> [Your objective] An exact transcription of the data below is needed.

• • • • • • •

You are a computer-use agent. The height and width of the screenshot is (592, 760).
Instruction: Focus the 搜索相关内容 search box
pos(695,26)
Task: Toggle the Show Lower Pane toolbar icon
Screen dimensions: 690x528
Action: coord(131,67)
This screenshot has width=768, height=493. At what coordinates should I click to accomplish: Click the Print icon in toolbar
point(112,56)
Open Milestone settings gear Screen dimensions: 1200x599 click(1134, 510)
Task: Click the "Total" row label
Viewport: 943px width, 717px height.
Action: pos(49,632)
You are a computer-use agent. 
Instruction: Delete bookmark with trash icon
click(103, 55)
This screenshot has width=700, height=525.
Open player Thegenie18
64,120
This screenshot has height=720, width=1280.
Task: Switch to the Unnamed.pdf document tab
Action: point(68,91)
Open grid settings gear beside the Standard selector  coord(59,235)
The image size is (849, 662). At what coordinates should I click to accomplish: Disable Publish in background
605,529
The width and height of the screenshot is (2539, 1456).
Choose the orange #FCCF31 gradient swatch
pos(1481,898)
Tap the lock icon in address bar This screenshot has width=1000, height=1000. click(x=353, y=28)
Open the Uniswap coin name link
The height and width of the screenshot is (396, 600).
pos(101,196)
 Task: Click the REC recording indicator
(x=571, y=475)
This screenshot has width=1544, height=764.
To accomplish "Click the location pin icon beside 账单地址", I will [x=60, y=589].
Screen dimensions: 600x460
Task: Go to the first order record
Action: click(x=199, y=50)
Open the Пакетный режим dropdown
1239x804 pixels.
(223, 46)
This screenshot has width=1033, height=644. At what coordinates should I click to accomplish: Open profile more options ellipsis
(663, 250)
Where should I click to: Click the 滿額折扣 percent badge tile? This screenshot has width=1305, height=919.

• • • • • • •

> [Response to the exercise]
You are a computer-use agent. The height and width of the screenshot is (592, 760).
Instruction: Focus the 搜索相关内容 search box
pos(695,26)
Task: Toggle the Show Lower Pane toolbar icon
Screen dimensions: 690x528
Action: coord(131,67)
This screenshot has width=768, height=493. At what coordinates should I click to accomplish: Click the Print icon in toolbar
point(112,56)
Open Milestone settings gear Screen dimensions: 1200x599 click(1134, 510)
Task: Click the "Total" row label
Viewport: 943px width, 717px height.
Action: pos(49,632)
You are a computer-use agent. 
Instruction: Delete bookmark with trash icon
click(103, 55)
This screenshot has width=700, height=525.
Open player Thegenie18
64,120
This screenshot has height=720, width=1280.
Task: Switch to the Unnamed.pdf document tab
Action: point(68,91)
Open grid settings gear beside the Standard selector  coord(59,235)
The image size is (849, 662). At what coordinates should I click to accomplish: Disable Publish in background
605,529
The width and height of the screenshot is (2539, 1456).
Choose the orange #FCCF31 gradient swatch
pos(1481,898)
Tap the lock icon in address bar This screenshot has width=1000, height=1000. click(x=353, y=28)
Open the Uniswap coin name link
The height and width of the screenshot is (396, 600).
pos(101,196)
 Task: Click the REC recording indicator
(x=571, y=475)
This screenshot has width=1544, height=764.
To accomplish "Click the location pin icon beside 账单地址", I will [x=60, y=589].
Screen dimensions: 600x460
Task: Go to the first order record
Action: click(x=199, y=50)
Open the Пакетный режим dropdown
1239x804 pixels.
(223, 46)
This screenshot has width=1033, height=644. At what coordinates should I click to accomplish: Open profile more options ellipsis
(663, 250)
Where should I click to: Click the 滿額折扣 percent badge tile? This screenshot has width=1305, height=919.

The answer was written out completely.